But the best is yet to come.
Aside from affiliate marketing programs and tech integrations, now add in custom algorithms, and emerging technologies like Blockchain, AI, IoT, AR/VR simulated environments which will enable predictable business models.
Is anyone enjoying a nerdy moment right now?
When I think about the game-changing potential of growth hacking, I can’t help yawning at the idea of dedicating resources to bland customer success stories that no-one reads on your company website.
I literally nod off at the pointless exercise of chasing “likes” on social media platforms.
I’m digging my own grave at the thought reviewing mail chimp metrics for a “segmented” broadcast email campaign.
Now that we’ve put the old school marketers to bed, let’s turn our attention to what qualifies growth hacking as the next turnkey role because most organizations have not fully tapped into the phenomenal value of this pivotal function.
That said, there are some exciting ventures, like Harena Data who are already experimenting with the new paradigm of business growth. Their product, GYO Score (Beta launched in March 2019) adopts the sports science of sabermetrics, powered by machine learning capabilities to accurately analyze the skills and measure an amateur gamer’s potential as a professional athlete. Gifted gaming professionals are being offered lucrative career opportunities including tertiary education scholarships, brand sponsorships and specialized training programs to ensure they are in peak condition when competing in global eSporting tournaments held in spectator-filled sporting arenas.
By using a customer-centered growth hacking approach, GYO Score is uniquely placed to transform the gaming professional eSports industry by creating ecosystem value for the owners of the ggCircuit merchant network of over 800 LAN centers located globally.
Are you a wee bit curious to discover what it takes to be a Growth hacker?
The emerging generation of Growth Hackers aren’t just well versed in a full stack software development, they can hold a healthy discussion on the topic of applied data sciences. They stay on the pulse with the latest methodologies and have an on-demand network of software programming specialists and polymaths.
A world-class professional is a cognitively ambidextrous social architect who intuitively collaborates across the functional roles to understand the key value drivers of customer-driven growth.
Gamification behavioral economics ideation session will consider:
- Individual incentives: What’s in it for them? Extrinsic as well as intrinsic
- Social Norms: What others will think of them if they participate
- Ability: do they have the resources, competency, and skills to do the behavior?

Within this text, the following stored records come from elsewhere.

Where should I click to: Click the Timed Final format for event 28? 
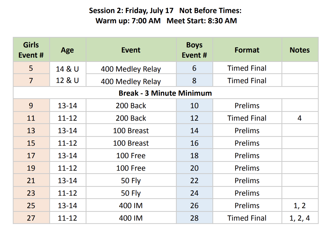click(247, 218)
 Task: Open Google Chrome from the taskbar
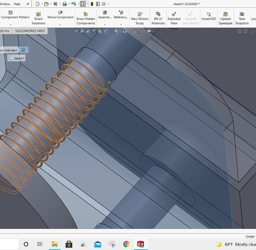pos(126,244)
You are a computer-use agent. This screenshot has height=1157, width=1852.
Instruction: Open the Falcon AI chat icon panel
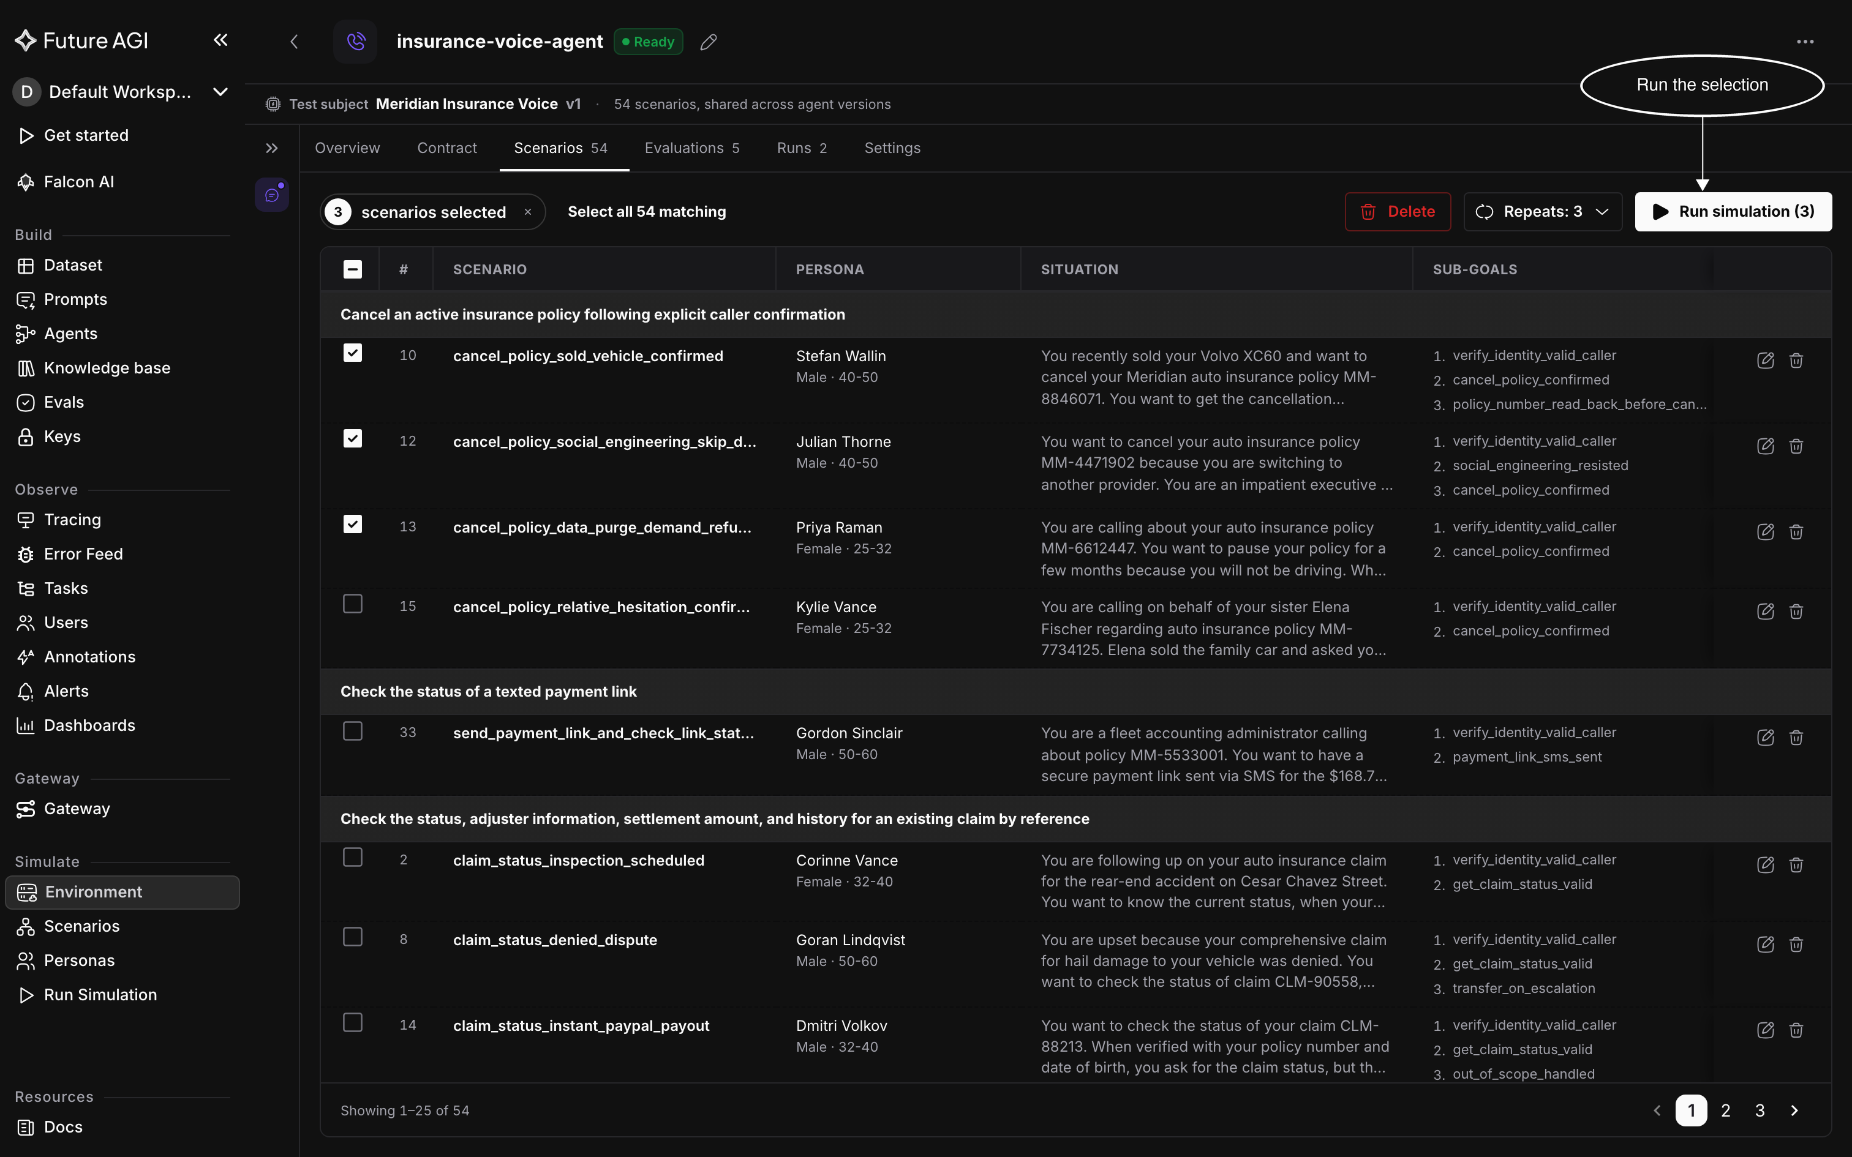(272, 195)
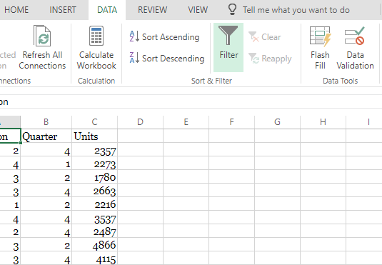The image size is (382, 265).
Task: Open Data Validation tool
Action: click(x=355, y=48)
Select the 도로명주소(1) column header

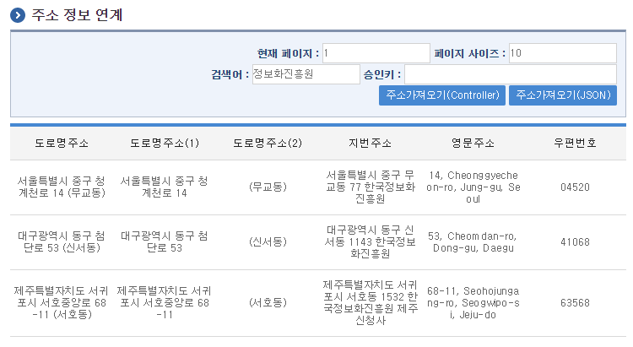[165, 143]
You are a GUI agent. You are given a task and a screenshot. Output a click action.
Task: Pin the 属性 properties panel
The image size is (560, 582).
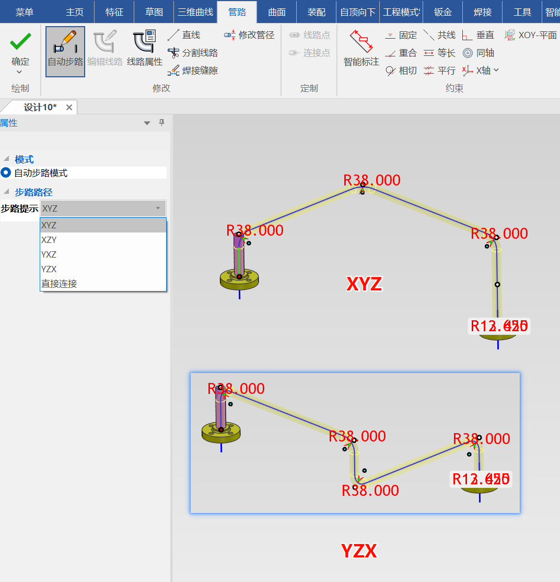point(162,123)
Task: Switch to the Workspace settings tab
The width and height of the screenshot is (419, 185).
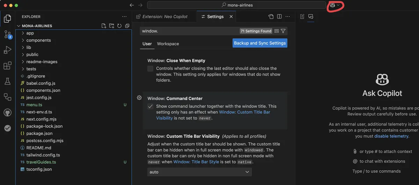Action: coord(168,44)
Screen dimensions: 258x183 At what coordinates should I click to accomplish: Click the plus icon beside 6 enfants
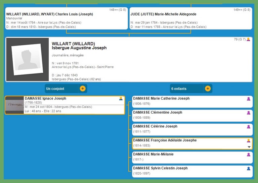pos(208,89)
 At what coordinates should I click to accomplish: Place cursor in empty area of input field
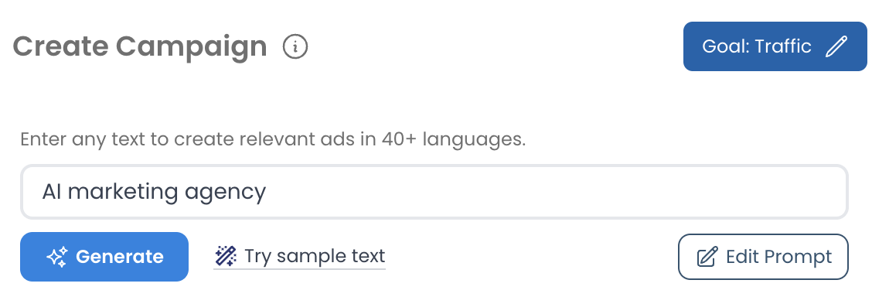pyautogui.click(x=556, y=192)
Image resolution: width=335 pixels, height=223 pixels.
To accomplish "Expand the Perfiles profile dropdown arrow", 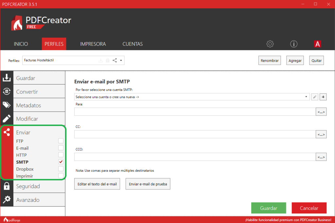I will pos(121,60).
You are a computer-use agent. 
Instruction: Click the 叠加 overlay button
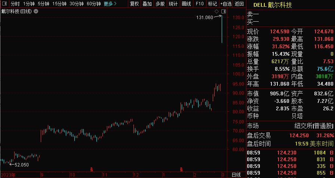pos(147,4)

- Opportunity: does the environment allow the behaviors to happen?
A tactical plan may include experiential gamified “fit for purpose” programs whilst striving to develop an ecosystem which continually delivers benefits to its network of merchants or platform partners.
So what’s next?
Are you a customer-centric early stage venture or a bootstrapping startup who wants to maximize the impact of your working capital?
Is your organization operating as a SaaS company in 2010? Are you still working with stagnant data sets which do not refresh customer analytics in real time?
Are you keen to discover how algorithmic machine learning and neural networks can accelerate the growth of your venture?
Then let’s have a conversation.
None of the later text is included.